Mean follow-up was 35 months (range 6-72+). A median progression-free interval (PFI) of 30 months (range 8-61+) was seen in patients treated in the adjuvant setting. Objective response, indicated by normalization of an elevated prechemotherapy CA125 level, was seen in 8 of 9 patients treated for residual disease after initial surgery (median PFI of 13 months, range 5-38+). Objective response of both measurable and/or evaluable disease was seen in 7 of 11 patients treated for recurrent disease (median PFI of 9 months, range 4-18). Six patients had retreatment with one or both agents and 4 responded a second time. Overall, the regimen was well tolerated.

CONCLUSION

Paclitaxel and platinum-based chemotherapy has demonstrated activity in UPSC with acceptable toxicity.

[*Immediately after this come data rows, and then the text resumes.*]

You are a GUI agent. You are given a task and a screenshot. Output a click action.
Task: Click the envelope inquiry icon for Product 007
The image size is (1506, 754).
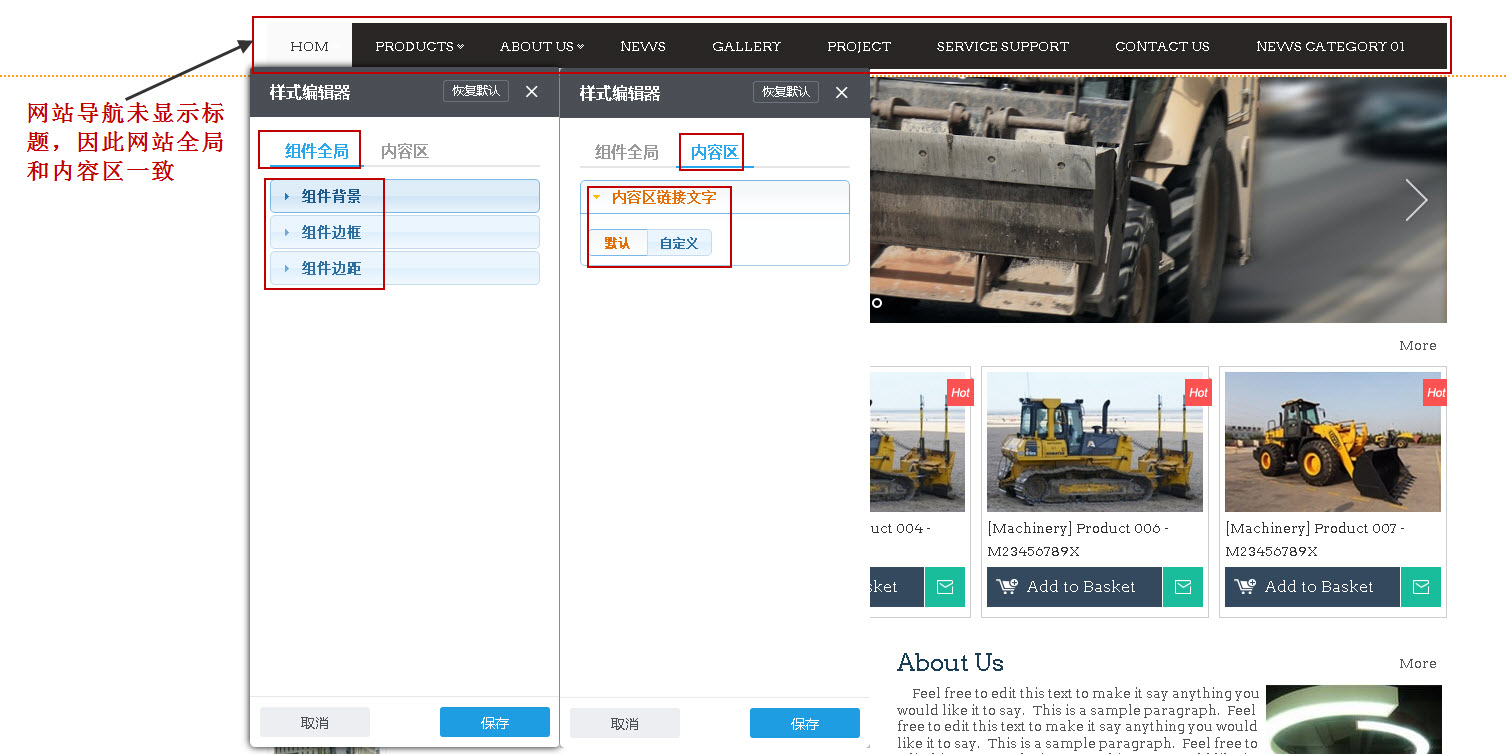pos(1421,587)
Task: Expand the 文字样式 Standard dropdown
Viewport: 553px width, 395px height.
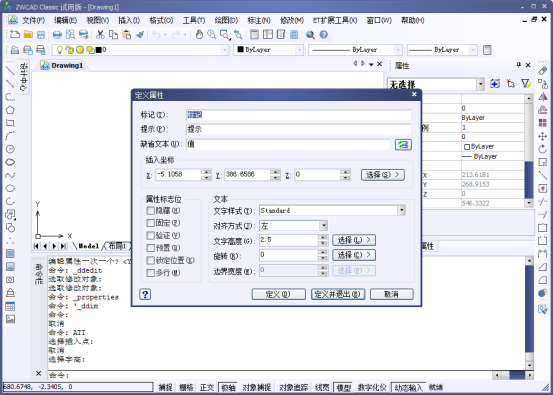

These results merit further investigation of the possible role of these agents in patients with this aggressive histologic subtype.

摘要

目的

子宫浆液性乳头状癌(UPSC)是一种侵袭性恶性肿瘤,其组织学表现和扩散方式类似于卵巢浆液性乳头状腺癌。晚期卵巢癌的当前标准治疗方案,顺铂或卡铂联合紫杉醇,对该肿瘤有较高的客观缓解率。迄今为止,该方案尚未在UPSC中进行评估。

方法

对24例接受铂类化疗和紫杉醇治疗的UPSC患者进行回顾性评估。18例患者在辅助治疗(n = 9)或初始手术治疗后疾病持续存在时(n = 9)接受了这些药物。11例患者因复发疾病接受了一个或多个疗程的这种药物联合治疗,其中5例在初始治疗时有过接触。

结果

平均随访35个月(范围6 - 72 +)。在辅助治疗的患者中,无进展生存期(PFI)的中位数为30个月(范围8 - 61 +)。在初始手术后针对残留疾病接受治疗的9例患者中,8例出现了以化疗前升高的CA125水平恢复正常为指标的客观缓解(PFI中位数为13个月,范围5 - 38 +)。在因复发疾病接受治疗的11例患者中,7例出现了可测量和/或可评估疾病的客观缓解(PFI中位数为9个月,范围4 - 18)。6例患者用一种或两种药物再次治疗,4例再次出现缓解。总体而言,该方案耐受性良好。

结论

紫杉醇和铂类化疗在UPSC中已显示出活性,毒性可接受。这些结果值得进一步研究这些药物在这种侵袭性组织学亚型患者中的可能作用。